[Records from a collection]
■ ■ ■
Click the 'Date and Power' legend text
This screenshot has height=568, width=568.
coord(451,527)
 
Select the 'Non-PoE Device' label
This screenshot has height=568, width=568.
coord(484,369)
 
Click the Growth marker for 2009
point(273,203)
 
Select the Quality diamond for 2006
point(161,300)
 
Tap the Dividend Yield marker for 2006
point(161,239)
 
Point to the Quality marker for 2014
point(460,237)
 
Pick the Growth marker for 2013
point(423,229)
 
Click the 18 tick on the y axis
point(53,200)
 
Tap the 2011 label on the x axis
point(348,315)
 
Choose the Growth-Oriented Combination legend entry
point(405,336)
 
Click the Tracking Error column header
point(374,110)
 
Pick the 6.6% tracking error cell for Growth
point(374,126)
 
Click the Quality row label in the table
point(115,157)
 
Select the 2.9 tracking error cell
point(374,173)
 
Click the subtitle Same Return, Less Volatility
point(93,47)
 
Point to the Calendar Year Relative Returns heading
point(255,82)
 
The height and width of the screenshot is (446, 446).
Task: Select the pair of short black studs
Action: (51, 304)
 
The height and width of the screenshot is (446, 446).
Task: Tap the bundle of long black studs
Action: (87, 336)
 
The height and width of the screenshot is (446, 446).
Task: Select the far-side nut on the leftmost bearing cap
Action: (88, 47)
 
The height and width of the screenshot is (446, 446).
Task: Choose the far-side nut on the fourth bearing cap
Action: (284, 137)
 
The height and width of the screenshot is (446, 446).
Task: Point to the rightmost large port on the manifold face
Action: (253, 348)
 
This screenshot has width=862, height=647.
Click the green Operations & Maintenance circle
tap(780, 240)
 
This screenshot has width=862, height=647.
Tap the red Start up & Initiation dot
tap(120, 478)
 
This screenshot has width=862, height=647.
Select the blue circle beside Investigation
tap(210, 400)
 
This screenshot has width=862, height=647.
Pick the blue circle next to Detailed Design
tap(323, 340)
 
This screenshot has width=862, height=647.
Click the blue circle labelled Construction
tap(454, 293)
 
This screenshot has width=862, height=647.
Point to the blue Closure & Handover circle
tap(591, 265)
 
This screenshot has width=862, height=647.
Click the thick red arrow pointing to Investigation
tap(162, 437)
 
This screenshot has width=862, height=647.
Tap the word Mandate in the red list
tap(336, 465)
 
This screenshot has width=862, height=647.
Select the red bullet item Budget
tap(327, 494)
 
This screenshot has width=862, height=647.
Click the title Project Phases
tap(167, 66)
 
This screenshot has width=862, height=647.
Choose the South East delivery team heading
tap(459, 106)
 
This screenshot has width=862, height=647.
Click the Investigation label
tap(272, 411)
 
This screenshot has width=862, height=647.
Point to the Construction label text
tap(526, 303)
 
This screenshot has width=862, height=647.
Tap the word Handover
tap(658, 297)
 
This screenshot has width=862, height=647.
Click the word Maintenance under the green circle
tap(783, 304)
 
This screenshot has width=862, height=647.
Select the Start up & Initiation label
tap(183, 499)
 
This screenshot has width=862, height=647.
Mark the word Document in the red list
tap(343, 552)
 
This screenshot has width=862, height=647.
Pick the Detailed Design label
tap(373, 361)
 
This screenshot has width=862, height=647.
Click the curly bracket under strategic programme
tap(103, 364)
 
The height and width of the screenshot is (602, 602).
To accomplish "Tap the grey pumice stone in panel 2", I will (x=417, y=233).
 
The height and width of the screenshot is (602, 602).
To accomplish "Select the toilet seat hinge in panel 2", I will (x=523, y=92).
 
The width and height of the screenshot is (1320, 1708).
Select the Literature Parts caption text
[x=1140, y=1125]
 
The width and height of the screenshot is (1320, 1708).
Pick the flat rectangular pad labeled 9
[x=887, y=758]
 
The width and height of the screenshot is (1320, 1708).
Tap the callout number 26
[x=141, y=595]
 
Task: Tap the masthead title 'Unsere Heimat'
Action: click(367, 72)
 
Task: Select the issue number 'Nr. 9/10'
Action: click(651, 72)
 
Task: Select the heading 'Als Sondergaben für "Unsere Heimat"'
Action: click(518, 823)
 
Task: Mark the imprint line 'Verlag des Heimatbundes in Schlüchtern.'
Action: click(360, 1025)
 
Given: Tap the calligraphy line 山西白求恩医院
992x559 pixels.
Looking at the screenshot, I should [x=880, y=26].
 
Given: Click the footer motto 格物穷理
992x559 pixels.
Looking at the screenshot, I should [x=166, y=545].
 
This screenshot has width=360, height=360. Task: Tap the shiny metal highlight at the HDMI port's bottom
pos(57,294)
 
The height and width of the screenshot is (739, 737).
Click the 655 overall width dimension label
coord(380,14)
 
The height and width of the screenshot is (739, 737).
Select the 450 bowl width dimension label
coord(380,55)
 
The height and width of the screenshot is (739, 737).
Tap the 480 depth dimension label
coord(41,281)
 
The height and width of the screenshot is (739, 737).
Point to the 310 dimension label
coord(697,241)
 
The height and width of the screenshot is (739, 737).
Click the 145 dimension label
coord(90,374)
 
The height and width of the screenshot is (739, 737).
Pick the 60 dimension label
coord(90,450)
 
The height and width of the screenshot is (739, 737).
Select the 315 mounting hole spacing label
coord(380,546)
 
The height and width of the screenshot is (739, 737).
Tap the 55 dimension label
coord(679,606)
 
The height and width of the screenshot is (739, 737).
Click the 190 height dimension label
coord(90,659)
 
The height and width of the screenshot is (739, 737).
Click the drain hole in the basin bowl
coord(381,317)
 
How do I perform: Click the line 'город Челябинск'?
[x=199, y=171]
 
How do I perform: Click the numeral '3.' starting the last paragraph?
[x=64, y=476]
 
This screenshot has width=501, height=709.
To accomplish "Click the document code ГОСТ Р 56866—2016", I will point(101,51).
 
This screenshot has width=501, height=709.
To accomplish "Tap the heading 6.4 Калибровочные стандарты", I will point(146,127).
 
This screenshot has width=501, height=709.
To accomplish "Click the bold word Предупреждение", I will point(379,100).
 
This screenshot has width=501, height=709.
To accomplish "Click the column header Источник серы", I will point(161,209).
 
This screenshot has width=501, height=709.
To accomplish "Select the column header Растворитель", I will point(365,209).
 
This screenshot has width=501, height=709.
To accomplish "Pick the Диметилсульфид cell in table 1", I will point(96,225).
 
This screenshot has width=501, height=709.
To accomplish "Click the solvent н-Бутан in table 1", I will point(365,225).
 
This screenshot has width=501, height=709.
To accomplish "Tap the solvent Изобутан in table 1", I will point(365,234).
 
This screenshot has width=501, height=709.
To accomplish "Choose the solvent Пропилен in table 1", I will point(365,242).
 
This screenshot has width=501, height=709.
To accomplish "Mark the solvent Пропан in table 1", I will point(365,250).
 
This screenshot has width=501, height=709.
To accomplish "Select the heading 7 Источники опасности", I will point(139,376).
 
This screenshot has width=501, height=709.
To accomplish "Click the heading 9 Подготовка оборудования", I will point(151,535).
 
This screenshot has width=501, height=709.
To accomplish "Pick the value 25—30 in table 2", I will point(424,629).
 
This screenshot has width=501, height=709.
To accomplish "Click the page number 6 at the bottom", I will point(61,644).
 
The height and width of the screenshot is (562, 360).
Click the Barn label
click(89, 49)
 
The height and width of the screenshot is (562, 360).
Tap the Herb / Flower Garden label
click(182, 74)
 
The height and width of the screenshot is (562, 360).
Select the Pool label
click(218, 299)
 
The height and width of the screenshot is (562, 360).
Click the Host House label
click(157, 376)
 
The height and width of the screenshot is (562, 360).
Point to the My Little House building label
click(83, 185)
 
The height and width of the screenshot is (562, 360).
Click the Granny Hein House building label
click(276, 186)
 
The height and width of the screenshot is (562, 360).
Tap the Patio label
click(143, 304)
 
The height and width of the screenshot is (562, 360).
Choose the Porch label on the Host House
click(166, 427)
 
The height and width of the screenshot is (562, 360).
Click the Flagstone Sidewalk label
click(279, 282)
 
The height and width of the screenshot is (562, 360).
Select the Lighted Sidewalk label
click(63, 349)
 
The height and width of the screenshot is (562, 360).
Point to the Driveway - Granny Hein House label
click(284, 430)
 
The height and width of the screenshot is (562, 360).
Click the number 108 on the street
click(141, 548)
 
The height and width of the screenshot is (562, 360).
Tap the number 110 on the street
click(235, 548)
■ ■ ■
Exercise goal:
Copy out verbatim the stretch of the records above, from the line containing "Task: Select the heading" through the line containing "[x=64, y=476]", including both of those lines.

Task response:
Task: Select the heading 'Als Sondergaben für "Unsere Heimat"'
Action: click(518, 823)
 
Task: Mark the imprint line 'Verlag des Heimatbundes in Schlüchtern.'
Action: click(360, 1025)
 
Given: Tap the calligraphy line 山西白求恩医院
992x559 pixels.
Looking at the screenshot, I should [x=880, y=26].
 
Given: Click the footer motto 格物穷理
992x559 pixels.
Looking at the screenshot, I should [x=166, y=545].
 
This screenshot has width=360, height=360. Task: Tap the shiny metal highlight at the HDMI port's bottom
pos(57,294)
 
The height and width of the screenshot is (739, 737).
Click the 655 overall width dimension label
coord(380,14)
 
The height and width of the screenshot is (739, 737).
Select the 450 bowl width dimension label
coord(380,55)
 
The height and width of the screenshot is (739, 737).
Tap the 480 depth dimension label
coord(41,281)
 
The height and width of the screenshot is (739, 737).
Point to the 310 dimension label
coord(697,241)
 
The height and width of the screenshot is (739, 737).
Click the 145 dimension label
coord(90,374)
 
The height and width of the screenshot is (739, 737).
Pick the 60 dimension label
coord(90,450)
 
The height and width of the screenshot is (739, 737).
Select the 315 mounting hole spacing label
coord(380,546)
 
The height and width of the screenshot is (739, 737).
Tap the 55 dimension label
coord(679,606)
 
The height and width of the screenshot is (739, 737).
Click the 190 height dimension label
coord(90,659)
 
The height and width of the screenshot is (739, 737).
Click the drain hole in the basin bowl
coord(381,317)
 
How do I perform: Click the line 'город Челябинск'?
[x=199, y=171]
 
How do I perform: Click the numeral '3.' starting the last paragraph?
[x=64, y=476]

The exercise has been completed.